**Task prompt**
Reproduce word for word the highway safety study passage, everything from "ALEXANDRIA, Va., July" down to "motor vehicle crashes.".

#### Passage

ALEXANDRIA, Va., July 1 – The Transportation Construction Coalition, of which NSSGA is a member, unveiled a highway safety study today that finds that half of U.S. highway fatalities are related to deficient roadway conditions. Unsafe road conditions are a more lethal factor than drunk driving, speeding or non-use of safety belts, according to the landmark study. The report is the first of its kind in more than 20 years and examines the role and consequences of deficient roadway conditions in U.S. motor vehicle crashes.
NSSGA Chairman of the Board Gerard Geraghty, president and CEO, Rogers Group, Inc., said, “This study presents a much higher percentage (50 percent) of fatalities attributed to unsafe roads than the information we had previously. It also shows the escalating and unacceptable costs of not repairing and improving our half-century-old highway infrastructure, which is beginning to crumble due to inadequate investment in maintenance. We believe in freedom of mobility. Drivers on U.S. roads should expect the platforms upon which they operate to be safe. Americans and Congress should know that lives—lots of lives—can be saved by improving the conditions of our roads now.”

########
#### Source data

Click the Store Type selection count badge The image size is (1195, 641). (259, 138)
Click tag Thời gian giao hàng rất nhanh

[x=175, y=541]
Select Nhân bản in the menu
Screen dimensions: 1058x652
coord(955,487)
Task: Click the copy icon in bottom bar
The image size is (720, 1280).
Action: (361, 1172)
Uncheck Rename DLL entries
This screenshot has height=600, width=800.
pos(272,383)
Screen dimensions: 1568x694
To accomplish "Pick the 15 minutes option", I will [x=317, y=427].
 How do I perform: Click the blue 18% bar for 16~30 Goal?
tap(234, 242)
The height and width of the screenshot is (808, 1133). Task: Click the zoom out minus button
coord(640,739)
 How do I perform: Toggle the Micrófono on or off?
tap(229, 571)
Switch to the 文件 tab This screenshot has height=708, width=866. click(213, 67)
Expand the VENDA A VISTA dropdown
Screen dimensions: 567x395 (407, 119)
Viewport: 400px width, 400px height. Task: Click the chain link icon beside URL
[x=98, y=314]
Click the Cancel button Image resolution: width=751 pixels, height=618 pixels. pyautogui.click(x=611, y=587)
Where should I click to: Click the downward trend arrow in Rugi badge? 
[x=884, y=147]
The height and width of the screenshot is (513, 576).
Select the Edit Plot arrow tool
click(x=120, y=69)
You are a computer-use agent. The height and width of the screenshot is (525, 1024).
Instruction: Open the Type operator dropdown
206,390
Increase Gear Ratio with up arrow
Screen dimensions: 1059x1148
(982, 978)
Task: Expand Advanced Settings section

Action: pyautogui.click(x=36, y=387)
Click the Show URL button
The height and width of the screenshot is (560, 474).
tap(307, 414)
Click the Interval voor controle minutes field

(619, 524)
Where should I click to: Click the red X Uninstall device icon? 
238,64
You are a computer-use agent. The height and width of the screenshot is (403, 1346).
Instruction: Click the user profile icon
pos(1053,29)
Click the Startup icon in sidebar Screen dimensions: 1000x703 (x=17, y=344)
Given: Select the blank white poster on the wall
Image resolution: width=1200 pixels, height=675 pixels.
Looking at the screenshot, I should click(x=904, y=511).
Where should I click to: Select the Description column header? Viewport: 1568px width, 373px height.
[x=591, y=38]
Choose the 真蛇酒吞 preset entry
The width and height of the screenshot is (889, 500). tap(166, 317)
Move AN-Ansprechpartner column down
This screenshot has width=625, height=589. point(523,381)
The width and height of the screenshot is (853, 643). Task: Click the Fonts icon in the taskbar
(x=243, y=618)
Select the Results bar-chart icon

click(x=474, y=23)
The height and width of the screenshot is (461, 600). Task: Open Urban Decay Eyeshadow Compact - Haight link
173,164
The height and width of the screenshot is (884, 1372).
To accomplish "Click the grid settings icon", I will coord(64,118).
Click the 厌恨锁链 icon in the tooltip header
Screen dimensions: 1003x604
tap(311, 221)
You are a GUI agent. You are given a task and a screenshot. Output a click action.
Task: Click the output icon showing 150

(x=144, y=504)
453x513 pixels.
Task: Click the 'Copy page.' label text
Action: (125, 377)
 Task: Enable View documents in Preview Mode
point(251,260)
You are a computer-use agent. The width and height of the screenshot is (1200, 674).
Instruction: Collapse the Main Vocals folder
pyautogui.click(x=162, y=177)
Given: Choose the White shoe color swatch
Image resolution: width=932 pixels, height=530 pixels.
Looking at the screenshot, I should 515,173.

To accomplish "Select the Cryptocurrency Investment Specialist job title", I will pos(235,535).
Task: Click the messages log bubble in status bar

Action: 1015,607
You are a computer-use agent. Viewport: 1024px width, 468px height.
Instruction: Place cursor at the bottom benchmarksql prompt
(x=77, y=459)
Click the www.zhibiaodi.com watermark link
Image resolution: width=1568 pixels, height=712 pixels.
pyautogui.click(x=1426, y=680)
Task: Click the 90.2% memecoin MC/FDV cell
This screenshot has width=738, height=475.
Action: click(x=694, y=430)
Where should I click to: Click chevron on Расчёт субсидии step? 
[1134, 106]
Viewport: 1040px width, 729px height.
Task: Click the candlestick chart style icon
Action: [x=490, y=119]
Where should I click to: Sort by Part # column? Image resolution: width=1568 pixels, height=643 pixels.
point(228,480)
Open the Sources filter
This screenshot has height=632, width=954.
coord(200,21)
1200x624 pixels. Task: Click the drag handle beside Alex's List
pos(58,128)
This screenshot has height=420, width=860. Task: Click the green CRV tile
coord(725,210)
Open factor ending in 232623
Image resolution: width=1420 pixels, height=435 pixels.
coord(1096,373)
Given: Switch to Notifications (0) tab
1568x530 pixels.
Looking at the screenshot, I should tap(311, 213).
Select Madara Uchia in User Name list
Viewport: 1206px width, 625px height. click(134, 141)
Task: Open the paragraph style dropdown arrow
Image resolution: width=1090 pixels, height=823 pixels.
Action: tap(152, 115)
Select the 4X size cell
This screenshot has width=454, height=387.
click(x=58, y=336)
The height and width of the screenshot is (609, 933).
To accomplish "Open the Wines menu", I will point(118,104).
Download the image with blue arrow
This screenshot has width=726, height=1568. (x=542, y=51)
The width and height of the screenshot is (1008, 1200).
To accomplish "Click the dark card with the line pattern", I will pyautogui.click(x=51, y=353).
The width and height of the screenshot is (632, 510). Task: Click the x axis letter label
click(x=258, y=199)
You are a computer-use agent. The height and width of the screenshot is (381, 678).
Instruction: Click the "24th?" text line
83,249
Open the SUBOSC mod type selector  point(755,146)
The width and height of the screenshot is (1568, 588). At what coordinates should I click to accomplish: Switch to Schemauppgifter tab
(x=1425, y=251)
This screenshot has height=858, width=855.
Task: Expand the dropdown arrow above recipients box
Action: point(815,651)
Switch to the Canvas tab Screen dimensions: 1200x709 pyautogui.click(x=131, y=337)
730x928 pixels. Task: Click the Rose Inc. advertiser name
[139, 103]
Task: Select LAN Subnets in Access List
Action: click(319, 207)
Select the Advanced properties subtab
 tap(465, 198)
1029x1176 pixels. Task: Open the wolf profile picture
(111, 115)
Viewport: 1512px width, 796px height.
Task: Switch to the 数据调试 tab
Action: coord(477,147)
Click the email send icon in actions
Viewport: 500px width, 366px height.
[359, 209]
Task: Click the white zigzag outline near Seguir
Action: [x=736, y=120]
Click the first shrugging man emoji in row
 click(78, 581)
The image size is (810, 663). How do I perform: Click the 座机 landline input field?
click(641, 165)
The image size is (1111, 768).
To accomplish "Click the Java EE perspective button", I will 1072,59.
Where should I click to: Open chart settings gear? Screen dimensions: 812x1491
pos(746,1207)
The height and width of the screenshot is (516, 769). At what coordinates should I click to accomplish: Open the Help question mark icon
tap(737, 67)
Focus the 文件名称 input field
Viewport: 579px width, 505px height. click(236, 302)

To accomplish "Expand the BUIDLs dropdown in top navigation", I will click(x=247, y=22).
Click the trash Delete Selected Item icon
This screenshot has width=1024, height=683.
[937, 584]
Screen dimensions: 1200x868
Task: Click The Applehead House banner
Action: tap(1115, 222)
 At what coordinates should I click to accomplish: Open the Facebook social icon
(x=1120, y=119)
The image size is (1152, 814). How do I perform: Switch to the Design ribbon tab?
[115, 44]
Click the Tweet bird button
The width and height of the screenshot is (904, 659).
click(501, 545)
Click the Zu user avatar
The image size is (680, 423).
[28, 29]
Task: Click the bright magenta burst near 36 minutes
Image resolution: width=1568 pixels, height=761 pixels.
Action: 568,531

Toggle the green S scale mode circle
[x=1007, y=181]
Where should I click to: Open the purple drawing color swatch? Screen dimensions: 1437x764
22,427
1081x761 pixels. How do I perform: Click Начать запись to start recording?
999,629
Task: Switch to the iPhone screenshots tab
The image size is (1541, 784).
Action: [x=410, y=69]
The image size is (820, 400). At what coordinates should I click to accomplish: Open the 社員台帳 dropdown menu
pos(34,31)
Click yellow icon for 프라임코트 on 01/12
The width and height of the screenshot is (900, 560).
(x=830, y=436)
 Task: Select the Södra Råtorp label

########

**Result for this exercise**
ALEXANDRIA, Va., July 1 – The Transportation Construction Coalition, of which NSSGA is a member, unveiled a highway safety study today that finds that half of U.S. highway fatalities are related to deficient roadway conditions. Unsafe road conditions are a more lethal factor than drunk driving, speeding or non-use of safety belts, according to the landmark study. The report is the first of its kind in more than 20 years and examines the role and consequences of deficient roadway conditions in U.S. motor vehicle crashes.